- [Screen-element location lines]
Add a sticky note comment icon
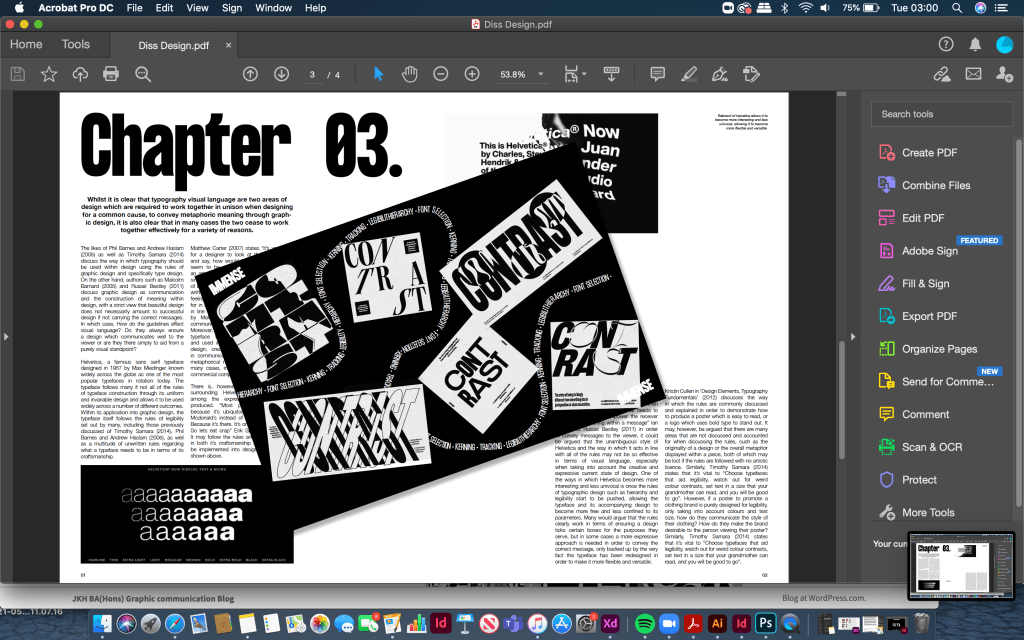Screen dimensions: 1024x640 (x=657, y=74)
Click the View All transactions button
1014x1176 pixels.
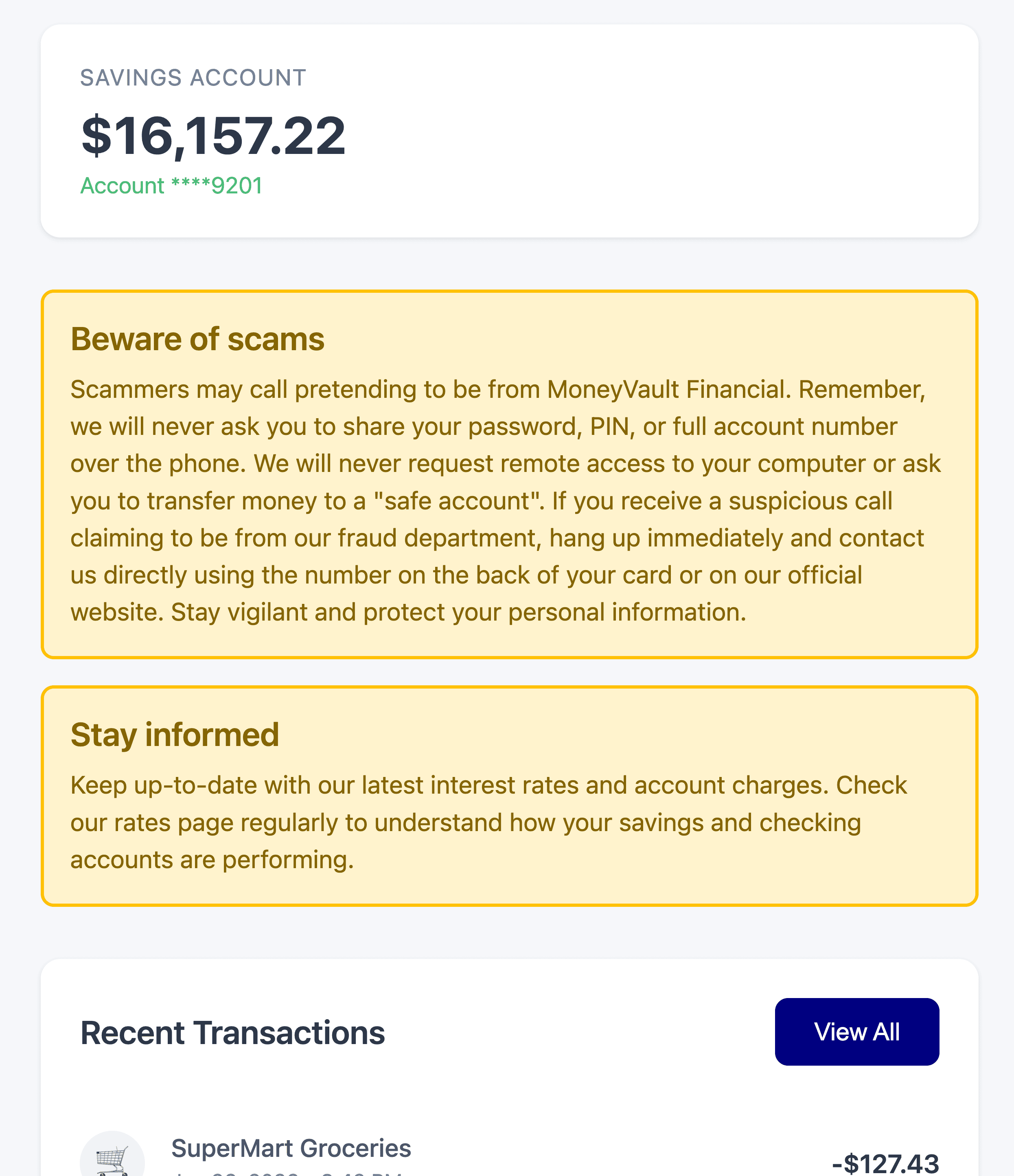pyautogui.click(x=856, y=1031)
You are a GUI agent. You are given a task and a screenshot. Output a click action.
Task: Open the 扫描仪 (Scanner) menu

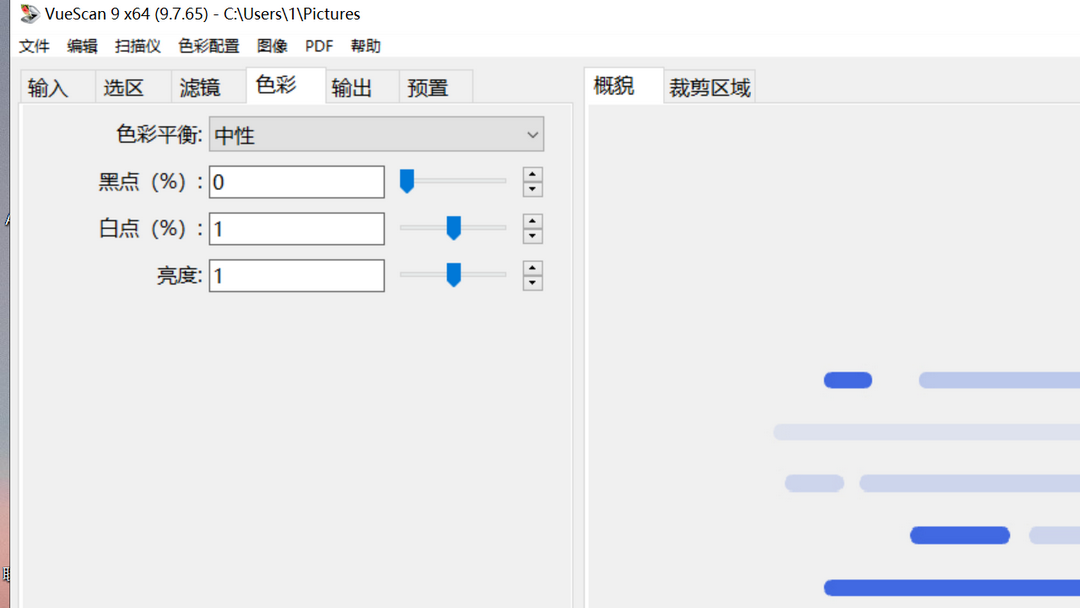tap(137, 46)
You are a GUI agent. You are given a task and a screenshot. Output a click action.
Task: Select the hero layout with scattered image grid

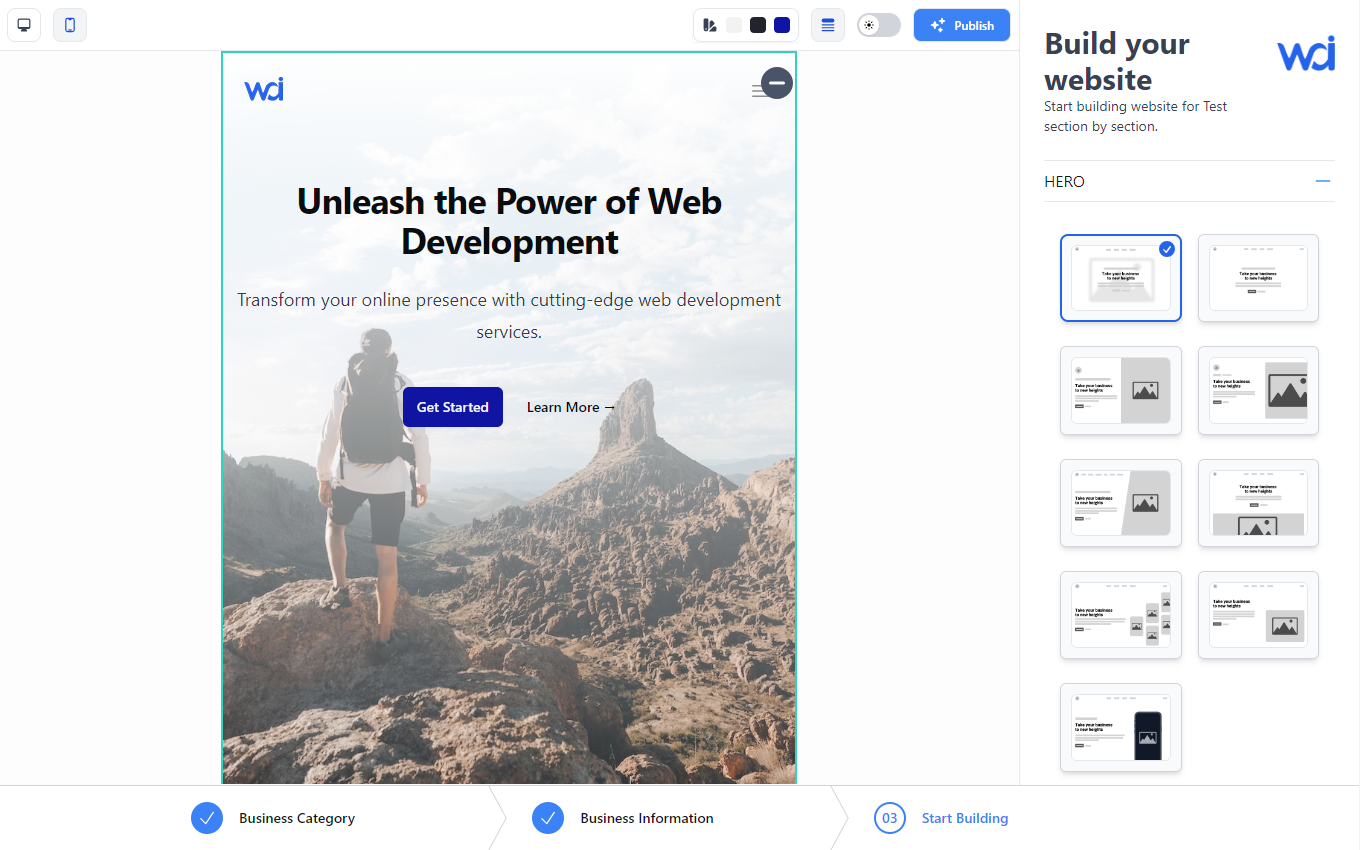pos(1121,615)
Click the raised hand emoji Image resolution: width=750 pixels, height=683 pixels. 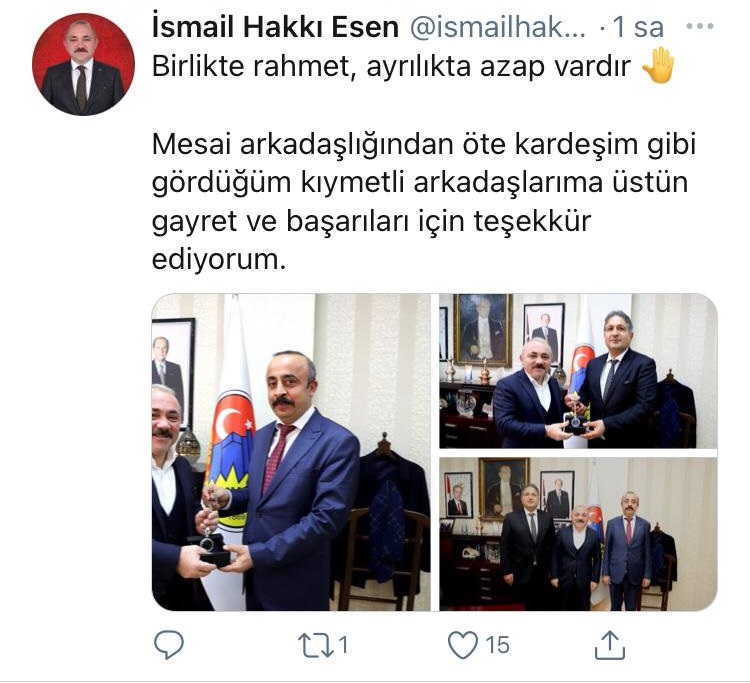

- [EXERCISE DIRECTIONS] Please reproduce all of the lines above with every "screenshot" switched to "screen capture" and nothing else altered. Omit the pictures from your answer.

- [RESULT OF THIS TASK]
Add a sticky note comment icon
Screen dimensions: 1024x640 (x=657, y=74)
Click the View All transactions button
1014x1176 pixels.
pyautogui.click(x=856, y=1031)
You are a GUI agent. You are given a task and a screen capture. Output a click action.
Task: Open the 扫描仪 (Scanner) menu

tap(137, 46)
You are a GUI agent. You are given a task and a screen capture. Output a click action.
Task: Select the hero layout with scattered image grid

pos(1121,615)
Click the raised hand emoji Image resolution: width=750 pixels, height=683 pixels. 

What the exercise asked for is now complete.